While usually not top of mind when it comes to coastal impacts, we must carefully consider the financial impact of a global pandemic and hard-struck global and local economy to our coast.  If the state faces a dire budgetary outlook, surplus dollars usually allocated to our coast could dwindle, and state agencies could also see an impact despite usually having financial protections.  Offshore royalty revenues, known as GOMESA, are also a major, recurring funding source for our coastal projects, and we are currently weighing the impacts of decreased activity in the Gulf due to COVID and an active hurricane season to the coastal program.  Finally, local parishes could see lower than normal sales and ad valorem taxes; these critical local funds have helped to build our vital protection systems for our areas which have received little to no federal dollars, like Morganza to the Gulf and the Larose to Golden Meadow systems.

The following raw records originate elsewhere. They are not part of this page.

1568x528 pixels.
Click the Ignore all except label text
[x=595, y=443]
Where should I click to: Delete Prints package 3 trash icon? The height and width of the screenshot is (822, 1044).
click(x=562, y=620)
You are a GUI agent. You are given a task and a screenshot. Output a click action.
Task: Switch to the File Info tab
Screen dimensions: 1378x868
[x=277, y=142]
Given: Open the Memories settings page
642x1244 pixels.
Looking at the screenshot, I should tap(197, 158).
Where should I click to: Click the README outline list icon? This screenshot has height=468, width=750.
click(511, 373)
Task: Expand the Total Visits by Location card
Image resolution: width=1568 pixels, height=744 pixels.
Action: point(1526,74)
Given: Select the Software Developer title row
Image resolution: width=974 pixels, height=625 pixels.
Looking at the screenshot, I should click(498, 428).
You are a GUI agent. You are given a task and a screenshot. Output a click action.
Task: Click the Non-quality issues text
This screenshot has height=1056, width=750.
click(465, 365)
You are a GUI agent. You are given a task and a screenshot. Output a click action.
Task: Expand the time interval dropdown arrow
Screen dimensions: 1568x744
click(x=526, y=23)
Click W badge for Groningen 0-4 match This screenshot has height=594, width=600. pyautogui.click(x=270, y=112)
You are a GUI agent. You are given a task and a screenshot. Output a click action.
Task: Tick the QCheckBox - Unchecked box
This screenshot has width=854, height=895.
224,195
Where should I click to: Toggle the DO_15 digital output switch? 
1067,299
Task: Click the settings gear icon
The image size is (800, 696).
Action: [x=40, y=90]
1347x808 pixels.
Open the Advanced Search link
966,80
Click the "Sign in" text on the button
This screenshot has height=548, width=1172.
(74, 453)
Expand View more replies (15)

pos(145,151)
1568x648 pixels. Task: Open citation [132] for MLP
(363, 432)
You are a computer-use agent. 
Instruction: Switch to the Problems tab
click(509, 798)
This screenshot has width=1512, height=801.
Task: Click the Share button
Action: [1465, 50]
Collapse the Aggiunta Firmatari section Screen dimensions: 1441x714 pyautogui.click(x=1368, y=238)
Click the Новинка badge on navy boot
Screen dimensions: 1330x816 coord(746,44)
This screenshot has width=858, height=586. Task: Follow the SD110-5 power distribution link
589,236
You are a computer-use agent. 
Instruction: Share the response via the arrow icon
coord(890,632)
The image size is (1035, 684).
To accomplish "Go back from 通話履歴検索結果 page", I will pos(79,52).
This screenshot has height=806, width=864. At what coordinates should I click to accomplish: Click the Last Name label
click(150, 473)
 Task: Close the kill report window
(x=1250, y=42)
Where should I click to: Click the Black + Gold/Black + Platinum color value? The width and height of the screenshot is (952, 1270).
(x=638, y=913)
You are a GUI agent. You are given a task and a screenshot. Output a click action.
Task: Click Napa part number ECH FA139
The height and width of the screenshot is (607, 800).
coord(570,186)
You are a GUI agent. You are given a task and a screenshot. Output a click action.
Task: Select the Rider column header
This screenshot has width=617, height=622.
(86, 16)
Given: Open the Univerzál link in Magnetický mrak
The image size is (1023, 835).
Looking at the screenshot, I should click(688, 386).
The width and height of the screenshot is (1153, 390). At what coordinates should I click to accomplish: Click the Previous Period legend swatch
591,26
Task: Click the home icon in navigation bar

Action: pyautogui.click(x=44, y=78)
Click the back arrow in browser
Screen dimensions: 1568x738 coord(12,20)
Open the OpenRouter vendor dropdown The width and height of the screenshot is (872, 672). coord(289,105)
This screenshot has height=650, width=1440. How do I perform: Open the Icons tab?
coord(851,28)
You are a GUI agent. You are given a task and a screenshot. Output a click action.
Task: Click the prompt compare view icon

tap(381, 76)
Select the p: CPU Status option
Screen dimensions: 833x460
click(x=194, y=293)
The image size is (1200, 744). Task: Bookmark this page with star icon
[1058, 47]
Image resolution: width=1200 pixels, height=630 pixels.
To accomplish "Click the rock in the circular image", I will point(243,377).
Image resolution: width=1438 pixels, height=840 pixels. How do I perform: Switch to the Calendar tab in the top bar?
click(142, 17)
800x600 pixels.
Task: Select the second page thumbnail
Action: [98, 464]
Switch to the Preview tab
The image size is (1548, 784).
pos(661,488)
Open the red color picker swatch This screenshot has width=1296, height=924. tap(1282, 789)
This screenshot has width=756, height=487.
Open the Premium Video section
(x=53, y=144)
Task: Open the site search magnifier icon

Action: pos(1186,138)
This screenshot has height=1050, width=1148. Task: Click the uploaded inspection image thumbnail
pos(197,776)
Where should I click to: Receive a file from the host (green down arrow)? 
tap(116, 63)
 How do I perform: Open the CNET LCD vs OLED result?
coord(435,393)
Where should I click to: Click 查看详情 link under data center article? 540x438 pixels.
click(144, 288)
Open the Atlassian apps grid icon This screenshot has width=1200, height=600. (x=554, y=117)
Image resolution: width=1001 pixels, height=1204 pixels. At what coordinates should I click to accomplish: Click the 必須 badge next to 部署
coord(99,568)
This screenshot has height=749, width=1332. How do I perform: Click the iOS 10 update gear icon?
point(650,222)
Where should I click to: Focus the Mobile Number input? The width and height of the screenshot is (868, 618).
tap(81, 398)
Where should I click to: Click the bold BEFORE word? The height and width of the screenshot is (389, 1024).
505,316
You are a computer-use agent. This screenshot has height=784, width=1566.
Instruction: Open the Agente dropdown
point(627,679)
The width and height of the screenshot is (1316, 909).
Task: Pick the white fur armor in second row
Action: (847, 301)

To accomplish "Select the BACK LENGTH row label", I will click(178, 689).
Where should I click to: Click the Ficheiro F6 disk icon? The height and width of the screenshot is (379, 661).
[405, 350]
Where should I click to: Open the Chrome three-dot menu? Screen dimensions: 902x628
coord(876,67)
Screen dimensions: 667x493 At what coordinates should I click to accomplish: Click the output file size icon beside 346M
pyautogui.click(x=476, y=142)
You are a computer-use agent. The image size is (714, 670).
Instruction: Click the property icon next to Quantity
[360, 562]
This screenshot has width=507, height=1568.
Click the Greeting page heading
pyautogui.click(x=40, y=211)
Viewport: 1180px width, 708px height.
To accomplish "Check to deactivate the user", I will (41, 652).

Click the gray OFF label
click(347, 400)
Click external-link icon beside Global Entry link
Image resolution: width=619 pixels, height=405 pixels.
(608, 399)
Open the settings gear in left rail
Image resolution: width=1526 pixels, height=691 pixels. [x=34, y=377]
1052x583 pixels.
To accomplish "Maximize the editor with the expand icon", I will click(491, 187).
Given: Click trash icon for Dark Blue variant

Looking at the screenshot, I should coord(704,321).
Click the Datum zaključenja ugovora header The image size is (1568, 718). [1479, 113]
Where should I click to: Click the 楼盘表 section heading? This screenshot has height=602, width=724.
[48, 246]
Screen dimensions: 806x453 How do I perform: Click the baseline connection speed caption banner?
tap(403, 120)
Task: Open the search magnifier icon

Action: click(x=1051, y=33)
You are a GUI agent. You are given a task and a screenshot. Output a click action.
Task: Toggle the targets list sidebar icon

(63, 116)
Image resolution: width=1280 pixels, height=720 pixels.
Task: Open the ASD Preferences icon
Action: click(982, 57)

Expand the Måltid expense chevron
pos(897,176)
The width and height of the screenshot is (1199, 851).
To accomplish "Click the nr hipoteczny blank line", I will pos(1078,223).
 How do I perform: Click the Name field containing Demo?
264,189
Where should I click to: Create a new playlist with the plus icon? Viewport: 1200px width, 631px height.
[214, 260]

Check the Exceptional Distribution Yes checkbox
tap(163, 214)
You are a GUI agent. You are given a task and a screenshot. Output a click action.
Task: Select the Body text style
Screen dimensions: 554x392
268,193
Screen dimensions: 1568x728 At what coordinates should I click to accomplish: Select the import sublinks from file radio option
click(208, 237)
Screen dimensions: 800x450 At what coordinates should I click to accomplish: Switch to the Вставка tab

With last year’s Annual Plan of coastal work topping $1 billion, all eyes will be on the coastal spending plan for next year, set to be released by CPRA by the end of the year.  The good news is anything close to $1 billion in projects planned for our coast will bring steady, good paying jobs to our area for years to come.

Volunteer activities

One of the ways citizens can get involved in supporting our coast is volunteering for plantings, bayou and beach clean ups, oyster shell recycling and more, but there has been nearly a full stop to all of these activities due to the coronavirus.  With care and caution, this month, ROR will help resume these volunteer activities by joining forces with LDWF, CPRA, the Barataria-Terrebonne National Estuary Program, Nicholls, and Fletcher to host a fall planting on Queen Bess Island.  Our bird friends returned to their island in full force this spring, and we have been asked to plant additional nesting materials like black mangroves and matrimony vine to make their home great again for spring.  We are still limited to participation due to COVID restrictions, but initial response was tremendous.  We are looking forward to getting out soon to Queen Bess, and we hope to have even more activities in the upcoming months where volunteers are needed.

In short, this year was a roller-coastal for Louisiana’s coast, but we can all look forward to 2021, which will bring major critical and restoration projects to our area, as well as an economic shot in the arm.